Where's the gas?  Either,

$2NaH\rightarrow 2Na+H_2$

where two $NaH$ gives up their $H$ to give $H_2$ or

$NaH+H_2O\rightarrow Na+H_2+OH$

where water contribute one of the $H$ to form $H_2$.  $OH$ is not a charged radical.  Both reaction suggest that $Na$ is catalytic in extracting $H_2$ from the solvent if not for the formation of the hydride, $NaH$.  Furthermore,

$Na+OH\rightarrow NaOH$

where the unpaired orbit in $Na$ pairs up with the unpaired orbit in $O$, makes $NaOH$ covalent!  $NaOH$ is organic.  Which is good news for those who have not used soap yet.

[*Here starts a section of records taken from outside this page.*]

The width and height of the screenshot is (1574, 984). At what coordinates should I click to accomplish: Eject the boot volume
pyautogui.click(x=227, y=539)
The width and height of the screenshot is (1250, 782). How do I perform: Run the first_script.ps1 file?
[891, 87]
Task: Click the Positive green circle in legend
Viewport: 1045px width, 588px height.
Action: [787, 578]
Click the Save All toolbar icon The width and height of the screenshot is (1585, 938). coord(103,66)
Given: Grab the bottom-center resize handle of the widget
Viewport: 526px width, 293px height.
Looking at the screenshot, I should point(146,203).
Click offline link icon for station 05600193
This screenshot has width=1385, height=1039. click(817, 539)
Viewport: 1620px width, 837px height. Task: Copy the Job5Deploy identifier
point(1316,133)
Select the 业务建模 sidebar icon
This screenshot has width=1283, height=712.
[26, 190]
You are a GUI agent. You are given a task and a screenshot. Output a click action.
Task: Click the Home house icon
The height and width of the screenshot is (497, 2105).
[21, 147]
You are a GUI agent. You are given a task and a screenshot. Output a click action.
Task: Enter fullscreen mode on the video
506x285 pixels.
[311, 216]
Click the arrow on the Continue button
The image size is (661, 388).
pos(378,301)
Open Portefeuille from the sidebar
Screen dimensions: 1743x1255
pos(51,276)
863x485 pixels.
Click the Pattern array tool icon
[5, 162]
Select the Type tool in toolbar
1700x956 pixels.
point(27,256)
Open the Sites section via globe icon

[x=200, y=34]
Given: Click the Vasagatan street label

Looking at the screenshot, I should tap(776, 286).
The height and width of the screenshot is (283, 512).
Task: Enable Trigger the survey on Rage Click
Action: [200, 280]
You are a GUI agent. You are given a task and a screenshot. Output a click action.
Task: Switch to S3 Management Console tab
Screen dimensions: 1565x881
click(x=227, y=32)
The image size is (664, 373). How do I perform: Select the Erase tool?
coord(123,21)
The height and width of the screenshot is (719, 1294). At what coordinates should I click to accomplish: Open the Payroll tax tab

$NaOH$ is like water, $H_2O$ but has one of the $H$ replaced by an alkaline metal, $Na$.

Note:  It is not just the overall reactions but the sequence by with the reactions proceed that matters here.

What?  $NaH$ is too reactive to remain in water?  Yes evetually, only $NaOH$ with $H_2$ remain in the system.